Exercise prompt: Write out the rows word for word, starting at the beginning and going on through the line that contains "pyautogui.click(x=802, y=115)", with that line included. Leave the pictures out of your answer.
--------
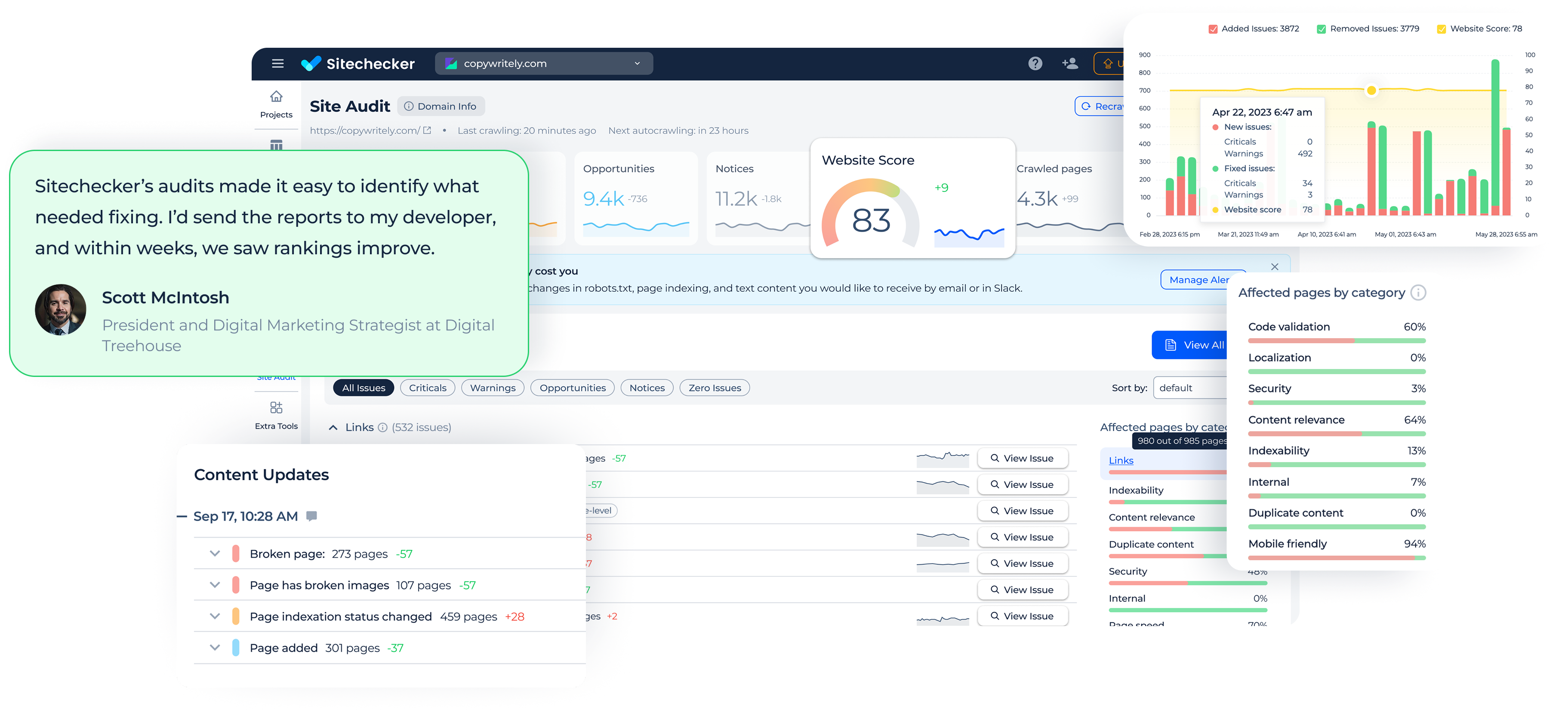Switch to the Criticals filter tab
The width and height of the screenshot is (1568, 716).
pyautogui.click(x=427, y=388)
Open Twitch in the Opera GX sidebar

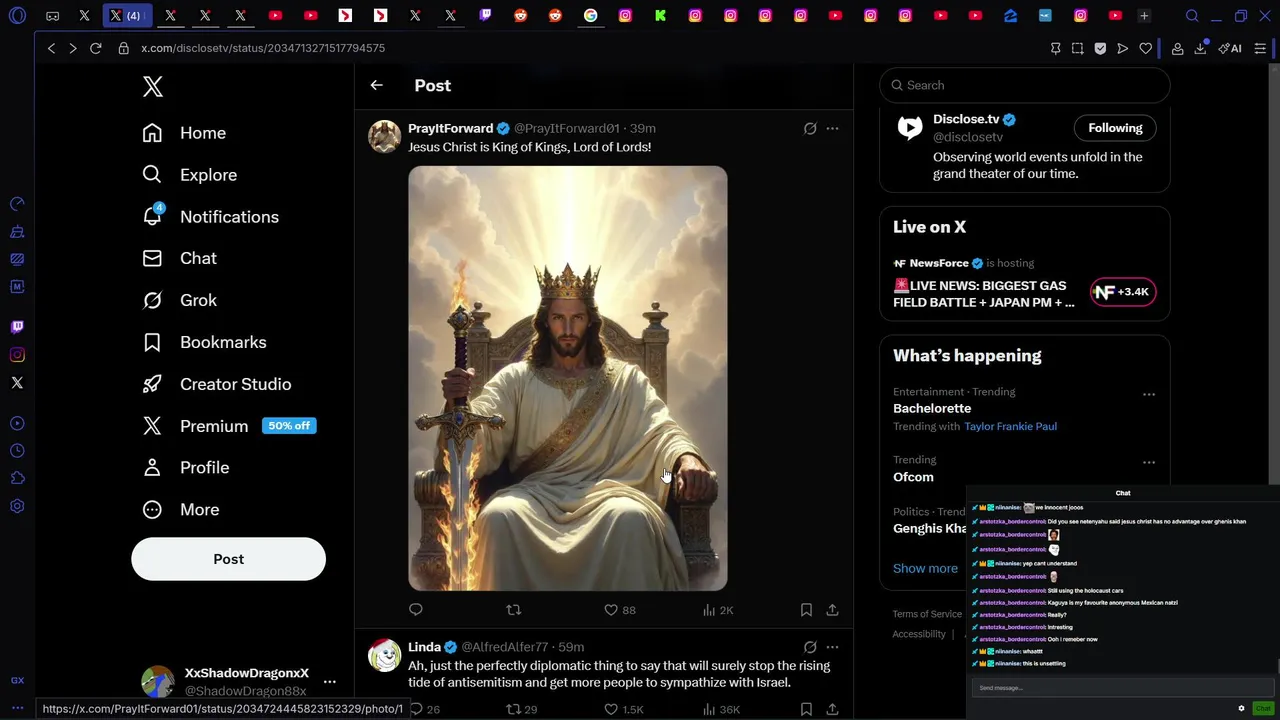[x=17, y=327]
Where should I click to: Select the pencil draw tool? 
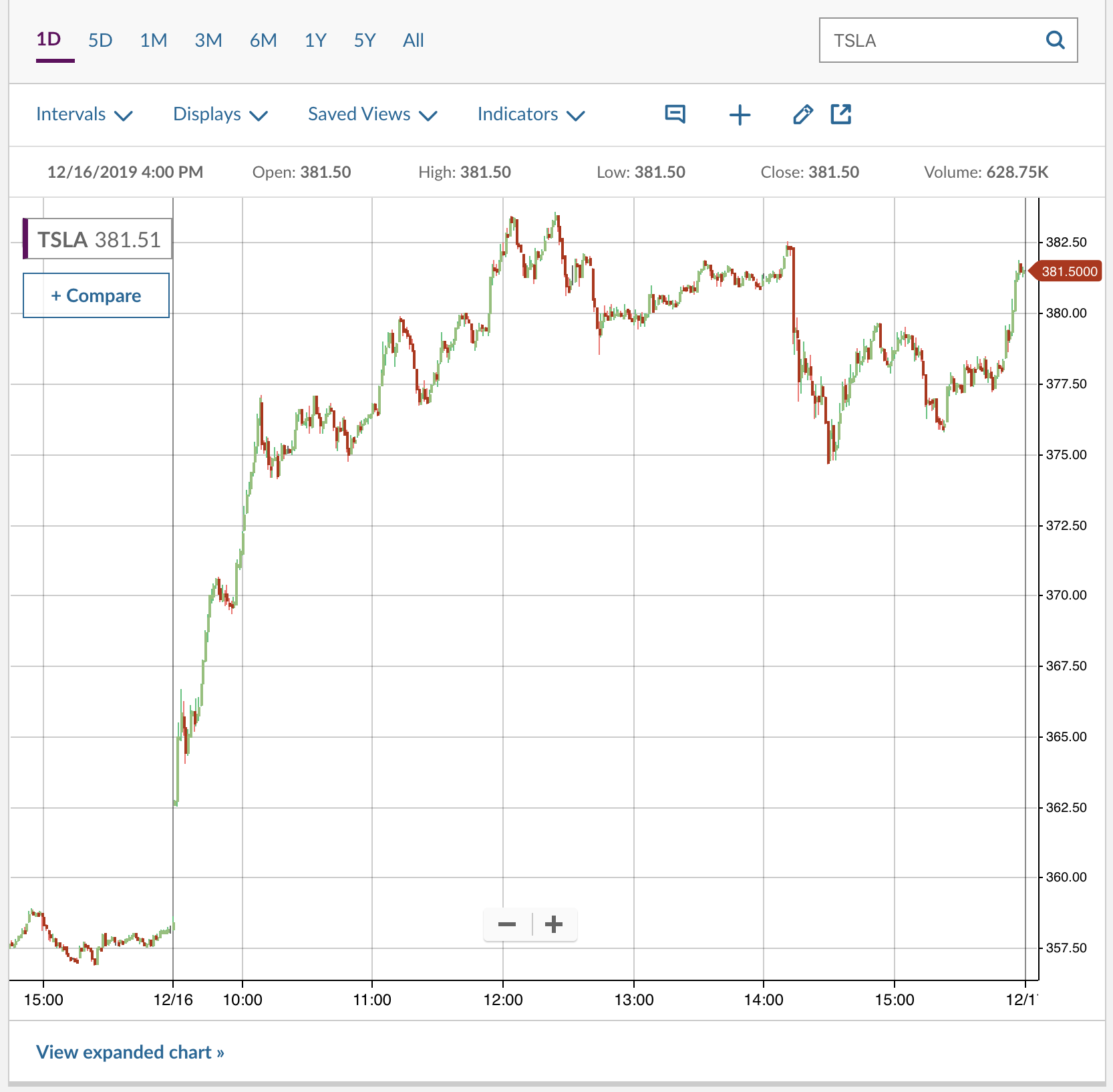pyautogui.click(x=802, y=115)
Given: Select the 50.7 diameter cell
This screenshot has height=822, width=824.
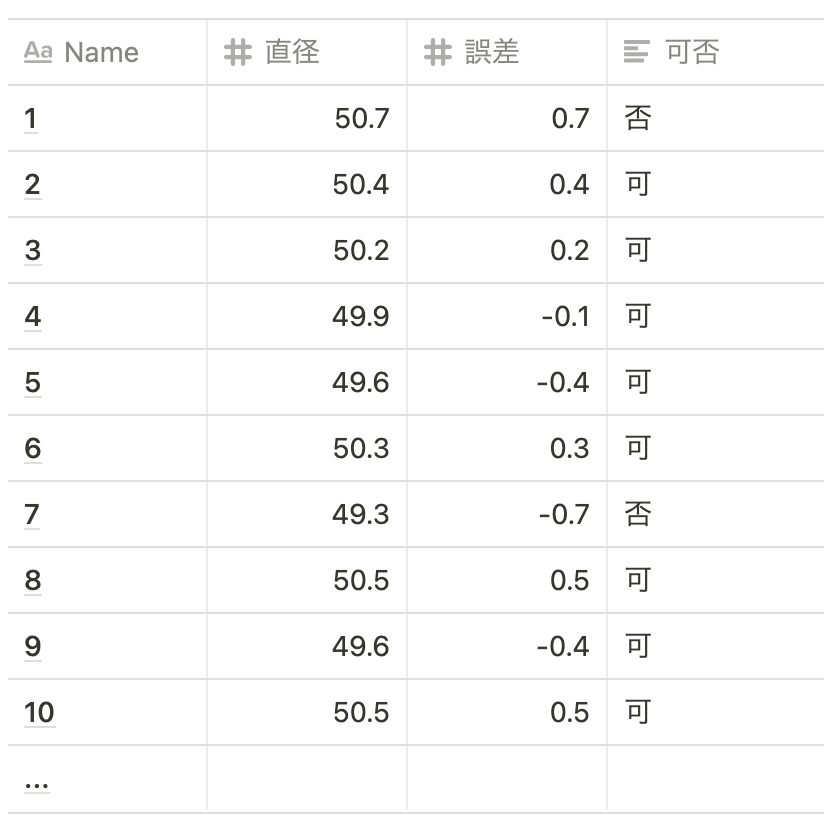Looking at the screenshot, I should (307, 118).
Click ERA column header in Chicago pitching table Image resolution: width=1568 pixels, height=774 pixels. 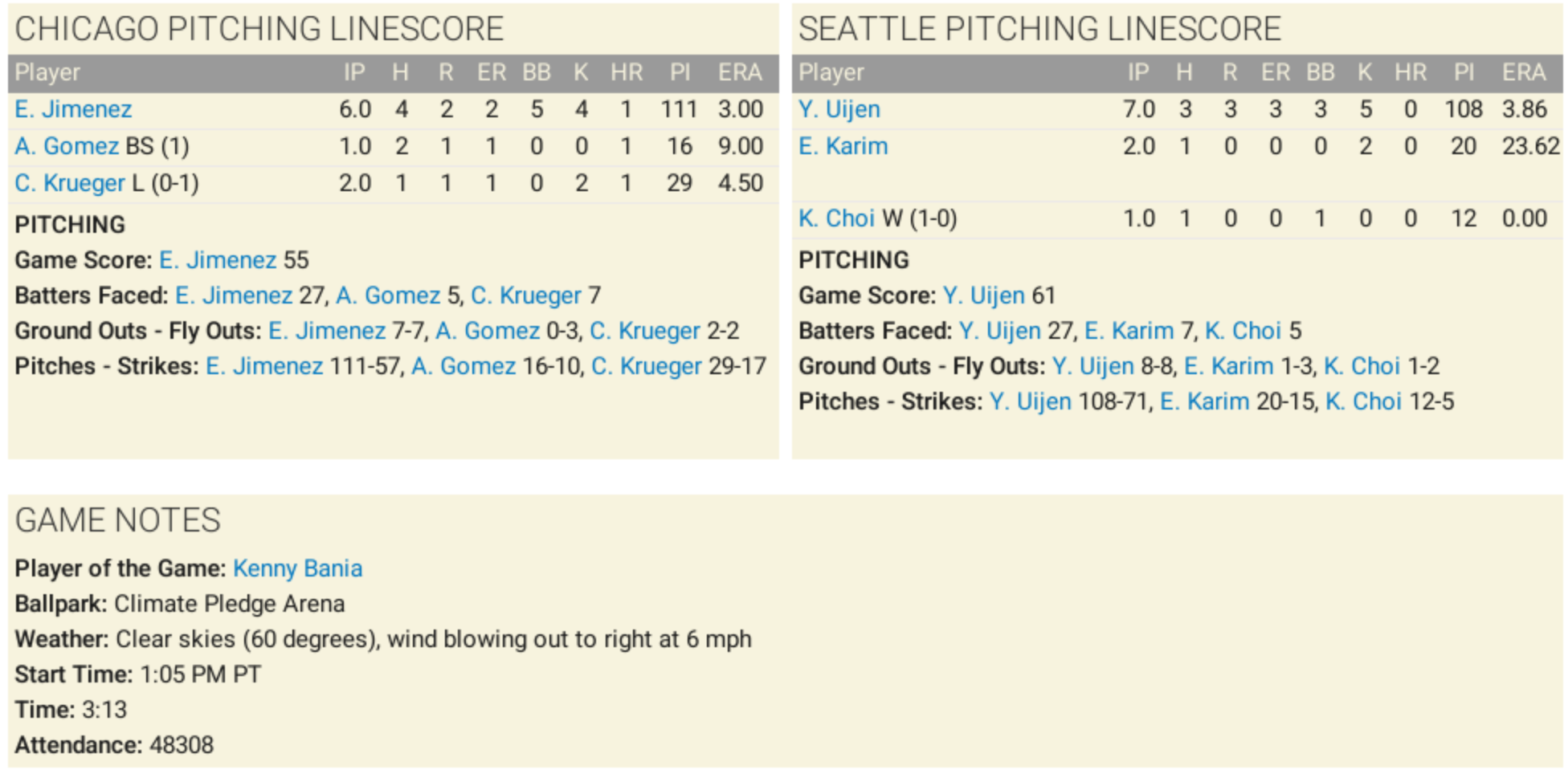(x=740, y=72)
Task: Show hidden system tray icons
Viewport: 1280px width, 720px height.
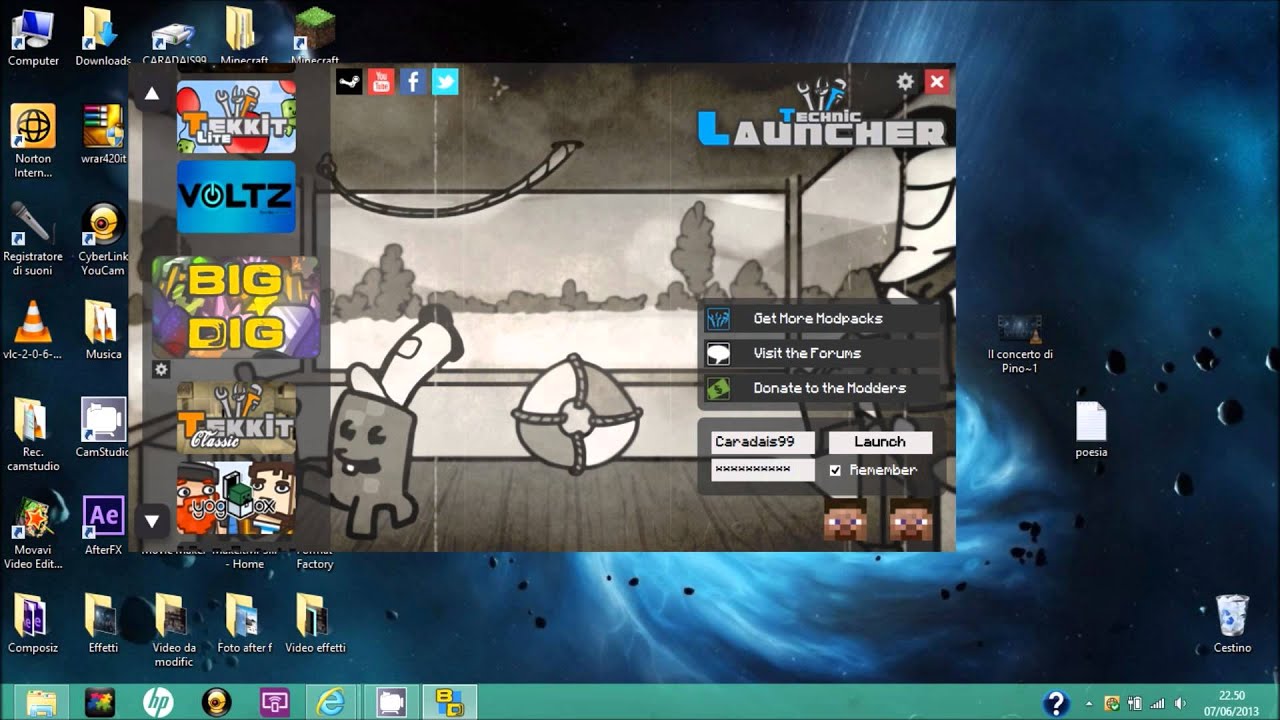Action: pyautogui.click(x=1089, y=703)
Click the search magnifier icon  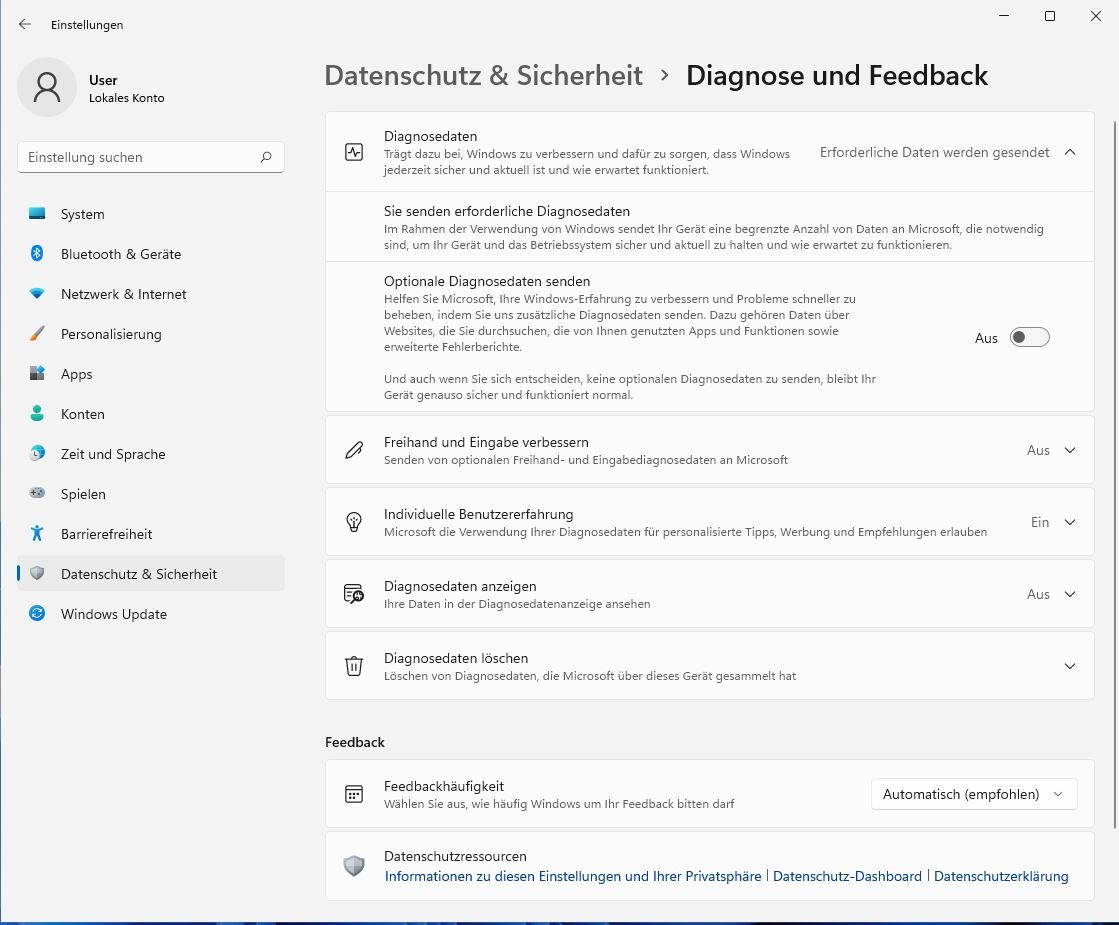point(266,157)
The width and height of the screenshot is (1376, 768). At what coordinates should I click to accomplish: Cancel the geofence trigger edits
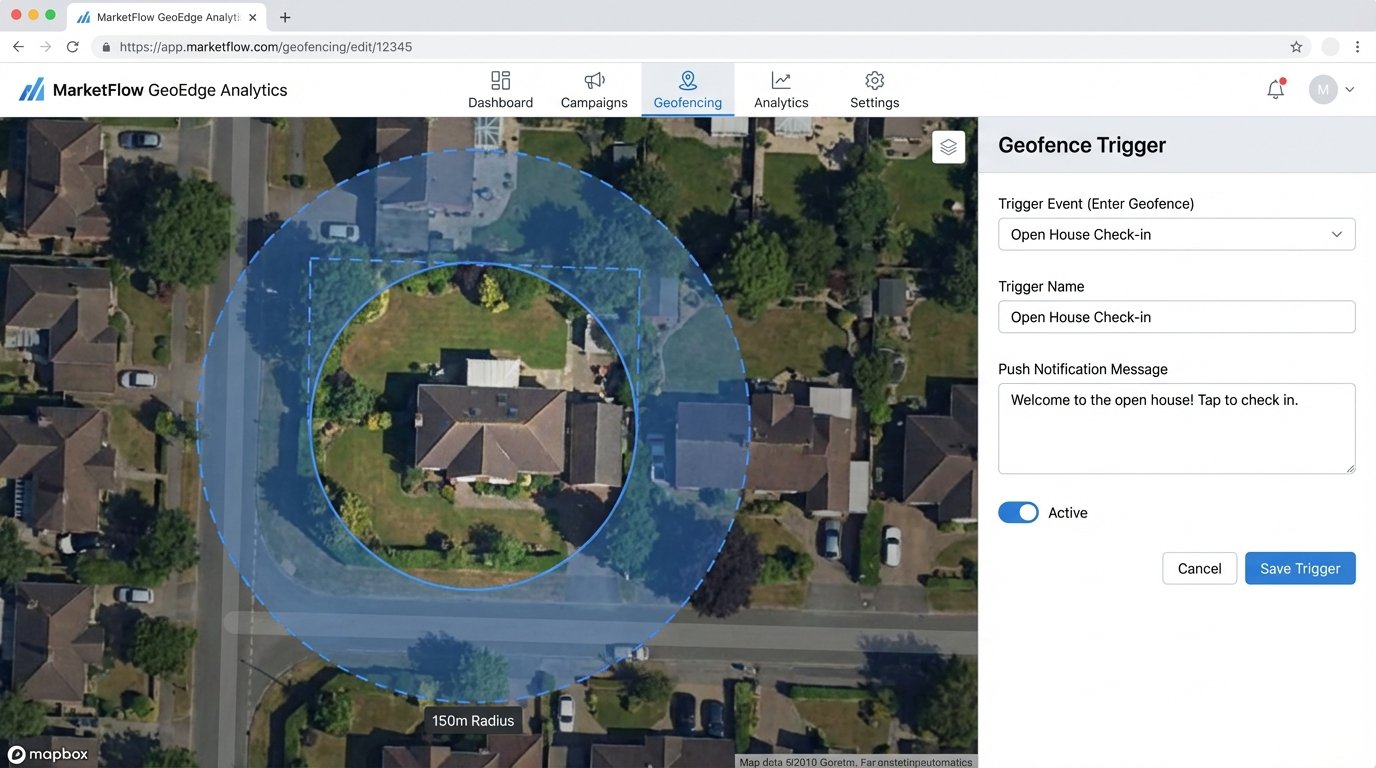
--------
Complete answer:
Switch to the Criticals filter tab
The width and height of the screenshot is (1568, 716).
pyautogui.click(x=427, y=388)
Open Twitch in the Opera GX sidebar

[x=17, y=327]
Where should I click to: Select the pencil draw tool? 
pyautogui.click(x=802, y=115)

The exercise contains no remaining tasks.